The vast majority of individuals will not make enough money to save enough to cover all of the above expenses. However, without advice tailored specifically to your situation, it is impossible to determine what expenses are worth the allocation of funds, even though there is a wealth of financial articles written claiming to do just that. For example, much of the financial advice over the past several years has been geared toward a “rainy day fund,” which would ideally cover your expenses for at least six months if you lost your job, and toward paying off debt. While both are good pieces of universal advice, they may not be the best courses of action in your situation. Your estate planning attorney and financial advisor can help you focus your efforts where they make the most sense for your given situation.
For example, if leaving a legacy is among your goals, it is wise to dedicate some time to planning for your health needs.

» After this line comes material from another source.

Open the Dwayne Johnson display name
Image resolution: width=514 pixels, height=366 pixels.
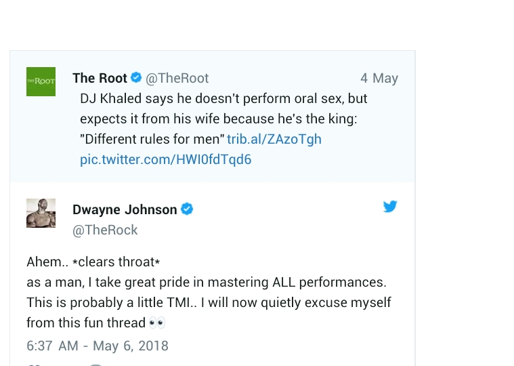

Especially if you are still quite young, you may consider a low-premium term or whole life insurance policy. A life insurance policy can provide financial security to your family after the loss of your income and, if it is a whole life policy, serves as an asset that can be borrowed against or cashed in if necessary. If you own a home, and especially if you are married, a QMap Trust can provide a substantial amount of flexibility and help you secure Medicaid (Medi-Cal in California) funds if necessary, while preserving many of your assets. If you prefer to pay as much of your healthcare expenses on your own as possible, a long-term care insurance plan may be beneficial. Finally, an Advance Healthcare Directive reduces your healthcare wishes to writing, which allows an agent to make informed healthcare decisions on your behalf if you are unable to do so. By being proactive now, it is possible to prevent a catastrophic health incident or sudden illness from bankrupting your family or your estate.
Similarly, most people can plan on a reasonably long retirement, but are not saving enough money to support themselves through their life expectancy. The advantages of retirement saving, such as tax free growth and often free money through employer matching, may be substantial. A 529 plan can operate similarly to pay for a child’s education expenses. However, if you believe that it is likely you will need the money in your plan because you do not have sufficient other savings, the penalties associated with withdrawal are often dramatic. In any event, the earlier you begin planning how to set aside money, the less money will be needed to achieve your financial goals!